■ **Problem description**
Once the line with "For every named" is found in the data, output it and each following line exactly, up to and including the line with "Things to do (161, 189)", and nothing before or after.

┄┄┄┄┄┄

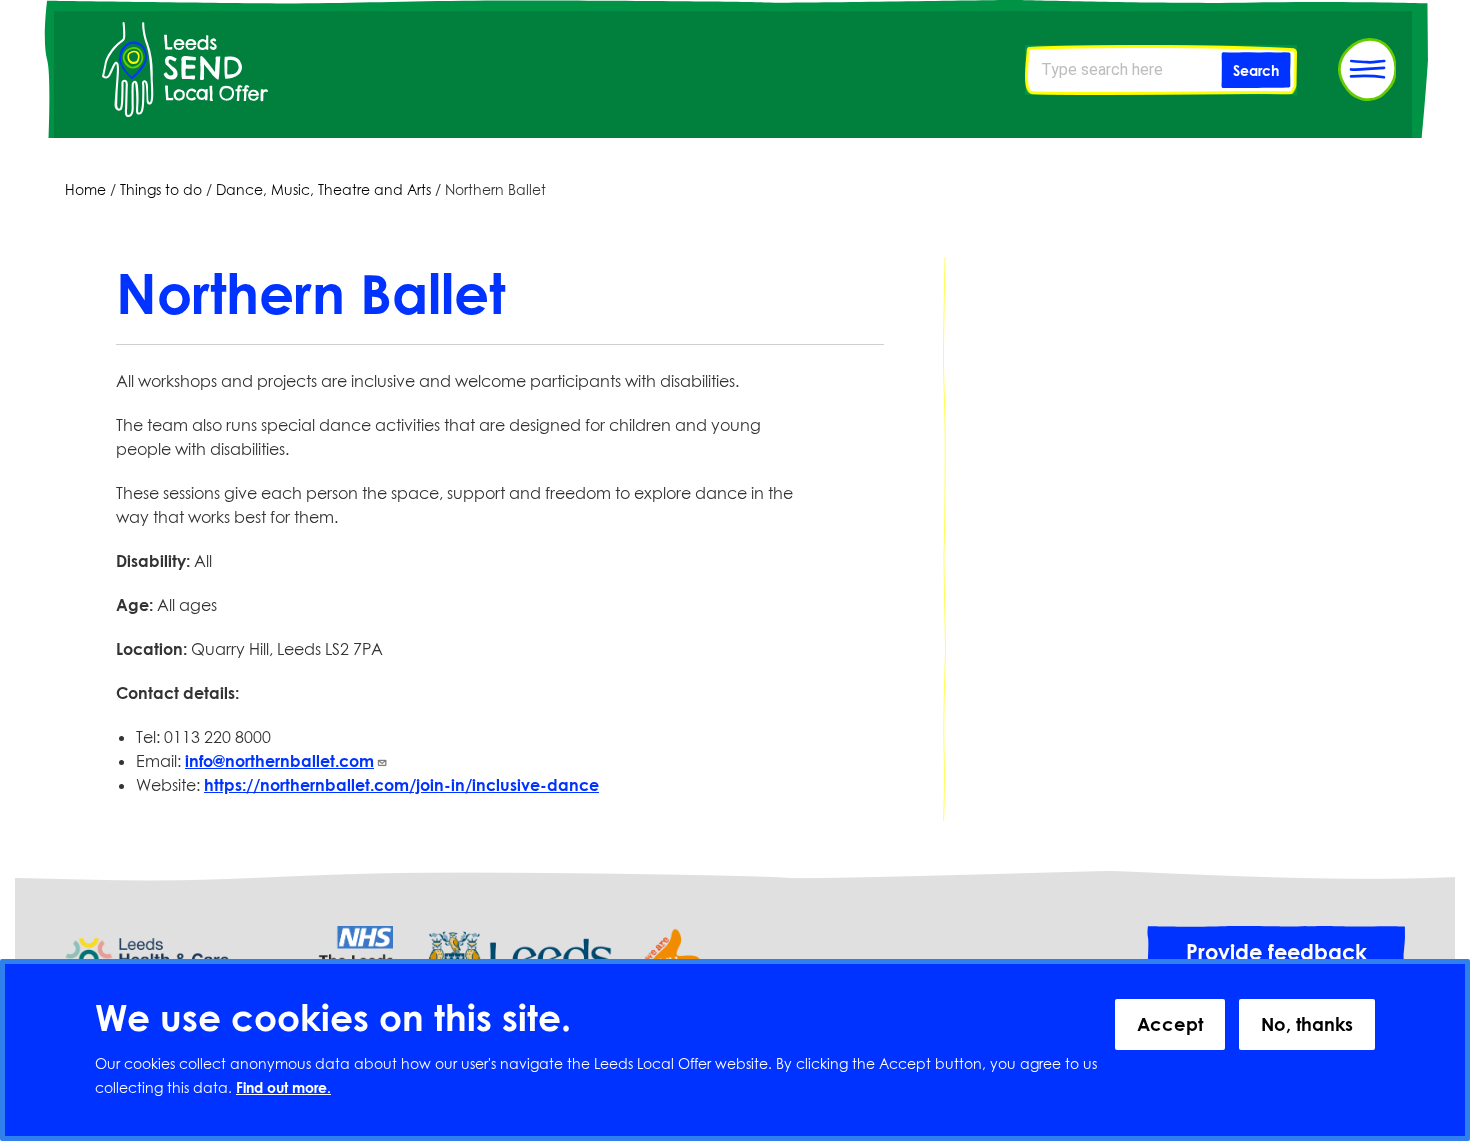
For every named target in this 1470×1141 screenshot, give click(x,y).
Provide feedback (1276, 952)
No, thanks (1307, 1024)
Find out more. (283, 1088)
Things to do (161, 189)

┄┄┄┄┄┄

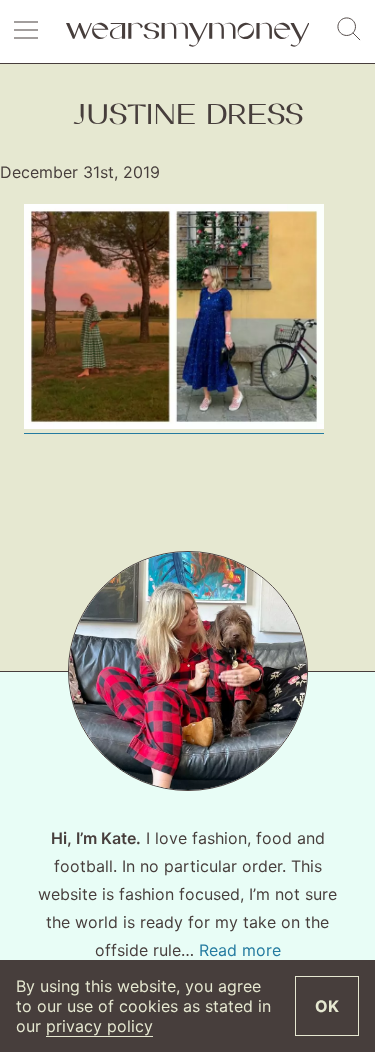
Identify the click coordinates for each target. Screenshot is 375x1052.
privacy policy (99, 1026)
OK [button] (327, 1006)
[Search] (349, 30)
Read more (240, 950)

┄┄┄┄┄┄

■ **Exercise solution**
For every named target in this 1470×1141 screenshot, give click(x,y).
Provide feedback (1276, 952)
No, thanks (1307, 1024)
Find out more. (283, 1088)
Things to do (161, 189)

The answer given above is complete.